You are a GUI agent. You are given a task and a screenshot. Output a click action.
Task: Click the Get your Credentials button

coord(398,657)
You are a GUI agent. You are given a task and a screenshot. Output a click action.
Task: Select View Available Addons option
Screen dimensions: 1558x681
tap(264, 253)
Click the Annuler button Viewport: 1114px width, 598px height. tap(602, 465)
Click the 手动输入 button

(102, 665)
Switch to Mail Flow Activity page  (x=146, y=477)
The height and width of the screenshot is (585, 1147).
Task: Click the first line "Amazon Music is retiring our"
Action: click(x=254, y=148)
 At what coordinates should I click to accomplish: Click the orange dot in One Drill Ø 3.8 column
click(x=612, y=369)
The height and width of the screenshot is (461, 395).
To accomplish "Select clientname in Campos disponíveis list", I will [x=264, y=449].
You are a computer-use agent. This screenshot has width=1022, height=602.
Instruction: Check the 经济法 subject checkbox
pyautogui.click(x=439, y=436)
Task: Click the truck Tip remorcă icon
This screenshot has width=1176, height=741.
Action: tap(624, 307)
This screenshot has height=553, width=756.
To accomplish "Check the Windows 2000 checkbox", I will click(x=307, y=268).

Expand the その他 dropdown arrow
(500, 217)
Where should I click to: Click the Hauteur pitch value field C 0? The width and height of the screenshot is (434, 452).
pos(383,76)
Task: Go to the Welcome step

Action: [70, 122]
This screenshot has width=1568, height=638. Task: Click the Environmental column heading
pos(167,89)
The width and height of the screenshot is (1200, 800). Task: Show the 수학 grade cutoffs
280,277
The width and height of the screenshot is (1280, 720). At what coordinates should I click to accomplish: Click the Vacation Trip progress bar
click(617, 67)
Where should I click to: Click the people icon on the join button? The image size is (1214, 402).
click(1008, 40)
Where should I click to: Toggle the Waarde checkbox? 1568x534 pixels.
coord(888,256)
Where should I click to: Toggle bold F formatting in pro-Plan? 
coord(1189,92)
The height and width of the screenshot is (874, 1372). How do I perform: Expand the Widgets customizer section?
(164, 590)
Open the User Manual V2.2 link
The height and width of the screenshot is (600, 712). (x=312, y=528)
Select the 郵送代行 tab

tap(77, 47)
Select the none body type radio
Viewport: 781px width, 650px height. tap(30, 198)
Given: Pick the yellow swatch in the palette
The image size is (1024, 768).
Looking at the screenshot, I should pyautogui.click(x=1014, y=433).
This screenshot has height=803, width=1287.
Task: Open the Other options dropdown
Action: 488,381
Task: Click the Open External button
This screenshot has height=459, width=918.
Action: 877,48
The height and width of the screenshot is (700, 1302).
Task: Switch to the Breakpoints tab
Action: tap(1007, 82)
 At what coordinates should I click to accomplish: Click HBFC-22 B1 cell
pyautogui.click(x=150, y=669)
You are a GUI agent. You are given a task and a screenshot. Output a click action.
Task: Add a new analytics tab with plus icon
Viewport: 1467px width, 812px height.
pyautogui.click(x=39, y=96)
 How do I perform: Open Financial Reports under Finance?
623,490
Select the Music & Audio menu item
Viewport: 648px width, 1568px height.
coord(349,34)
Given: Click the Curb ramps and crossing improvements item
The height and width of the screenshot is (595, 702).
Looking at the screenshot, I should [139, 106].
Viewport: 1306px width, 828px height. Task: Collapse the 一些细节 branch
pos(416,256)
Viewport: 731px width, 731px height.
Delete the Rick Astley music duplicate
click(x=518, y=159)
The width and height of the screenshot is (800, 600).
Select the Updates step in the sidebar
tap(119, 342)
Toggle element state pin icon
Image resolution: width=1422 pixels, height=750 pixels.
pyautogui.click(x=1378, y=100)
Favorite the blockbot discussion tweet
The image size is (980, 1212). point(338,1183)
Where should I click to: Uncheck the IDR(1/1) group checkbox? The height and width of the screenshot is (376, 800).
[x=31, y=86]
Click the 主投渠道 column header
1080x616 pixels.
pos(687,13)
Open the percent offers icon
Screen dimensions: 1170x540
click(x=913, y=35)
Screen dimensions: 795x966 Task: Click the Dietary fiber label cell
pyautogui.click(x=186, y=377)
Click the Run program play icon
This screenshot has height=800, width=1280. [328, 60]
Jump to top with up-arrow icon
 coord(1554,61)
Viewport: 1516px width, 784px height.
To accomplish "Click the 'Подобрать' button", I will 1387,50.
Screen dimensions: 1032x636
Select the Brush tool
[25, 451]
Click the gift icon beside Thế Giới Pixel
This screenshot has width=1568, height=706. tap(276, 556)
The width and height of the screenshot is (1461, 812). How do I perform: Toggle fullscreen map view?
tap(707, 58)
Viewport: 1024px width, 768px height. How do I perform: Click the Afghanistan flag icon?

======

[Required action] The reply should be a precise retyping of all the data.

[Answer to this task]
You are a GUI agent. You are given a task and a screenshot. Output a click action.
Task: Click the Get your Credentials button

coord(398,657)
You are a GUI agent. You are given a task and a screenshot. Output a click action.
Task: Select View Available Addons option
Screen dimensions: 1558x681
tap(264, 253)
Click the Annuler button Viewport: 1114px width, 598px height. tap(602, 465)
Click the 手动输入 button

(102, 665)
Switch to Mail Flow Activity page  (x=146, y=477)
The height and width of the screenshot is (585, 1147).
Task: Click the first line "Amazon Music is retiring our"
Action: click(x=254, y=148)
 At what coordinates should I click to accomplish: Click the orange dot in One Drill Ø 3.8 column
click(x=612, y=369)
The height and width of the screenshot is (461, 395).
To accomplish "Select clientname in Campos disponíveis list", I will [x=264, y=449].
You are a computer-use agent. This screenshot has width=1022, height=602.
Instruction: Check the 经济法 subject checkbox
pyautogui.click(x=439, y=436)
Task: Click the truck Tip remorcă icon
This screenshot has width=1176, height=741.
Action: tap(624, 307)
This screenshot has height=553, width=756.
To accomplish "Check the Windows 2000 checkbox", I will click(x=307, y=268).

Expand the その他 dropdown arrow
(500, 217)
Where should I click to: Click the Hauteur pitch value field C 0? The width and height of the screenshot is (434, 452).
pos(383,76)
Task: Go to the Welcome step

Action: [70, 122]
This screenshot has width=1568, height=638. Task: Click the Environmental column heading
pos(167,89)
The width and height of the screenshot is (1200, 800). Task: Show the 수학 grade cutoffs
280,277
The width and height of the screenshot is (1280, 720). At what coordinates should I click to accomplish: Click the Vacation Trip progress bar
click(617, 67)
Where should I click to: Click the people icon on the join button? The image size is (1214, 402).
click(1008, 40)
Where should I click to: Toggle the Waarde checkbox? 1568x534 pixels.
coord(888,256)
Where should I click to: Toggle bold F formatting in pro-Plan? 
coord(1189,92)
The height and width of the screenshot is (874, 1372). How do I perform: Expand the Widgets customizer section?
(164, 590)
Open the User Manual V2.2 link
The height and width of the screenshot is (600, 712). (x=312, y=528)
Select the 郵送代行 tab

tap(77, 47)
Select the none body type radio
Viewport: 781px width, 650px height. tap(30, 198)
Given: Pick the yellow swatch in the palette
The image size is (1024, 768).
Looking at the screenshot, I should pyautogui.click(x=1014, y=433).
This screenshot has height=803, width=1287.
Task: Open the Other options dropdown
Action: 488,381
Task: Click the Open External button
This screenshot has height=459, width=918.
Action: 877,48
The height and width of the screenshot is (700, 1302).
Task: Switch to the Breakpoints tab
Action: tap(1007, 82)
 At what coordinates should I click to accomplish: Click HBFC-22 B1 cell
pyautogui.click(x=150, y=669)
You are a GUI agent. You are given a task and a screenshot. Output a click action.
Task: Add a new analytics tab with plus icon
Viewport: 1467px width, 812px height.
pyautogui.click(x=39, y=96)
 How do I perform: Open Financial Reports under Finance?
623,490
Select the Music & Audio menu item
Viewport: 648px width, 1568px height.
coord(349,34)
Given: Click the Curb ramps and crossing improvements item
The height and width of the screenshot is (595, 702).
Looking at the screenshot, I should [139, 106].
Viewport: 1306px width, 828px height. Task: Collapse the 一些细节 branch
pos(416,256)
Viewport: 731px width, 731px height.
Delete the Rick Astley music duplicate
click(x=518, y=159)
The width and height of the screenshot is (800, 600).
Select the Updates step in the sidebar
tap(119, 342)
Toggle element state pin icon
Image resolution: width=1422 pixels, height=750 pixels.
pyautogui.click(x=1378, y=100)
Favorite the blockbot discussion tweet
The image size is (980, 1212). point(338,1183)
Where should I click to: Uncheck the IDR(1/1) group checkbox? The height and width of the screenshot is (376, 800).
[x=31, y=86]
Click the 主投渠道 column header
1080x616 pixels.
pos(687,13)
Open the percent offers icon
Screen dimensions: 1170x540
click(x=913, y=35)
Screen dimensions: 795x966 Task: Click the Dietary fiber label cell
pyautogui.click(x=186, y=377)
Click the Run program play icon
This screenshot has height=800, width=1280. [328, 60]
Jump to top with up-arrow icon
 coord(1554,61)
Viewport: 1516px width, 784px height.
To accomplish "Click the 'Подобрать' button", I will 1387,50.
Screen dimensions: 1032x636
Select the Brush tool
[25, 451]
Click the gift icon beside Thế Giới Pixel
This screenshot has width=1568, height=706. tap(276, 556)
The width and height of the screenshot is (1461, 812). How do I perform: Toggle fullscreen map view?
tap(707, 58)
Viewport: 1024px width, 768px height. How do I perform: Click the Afghanistan flag icon?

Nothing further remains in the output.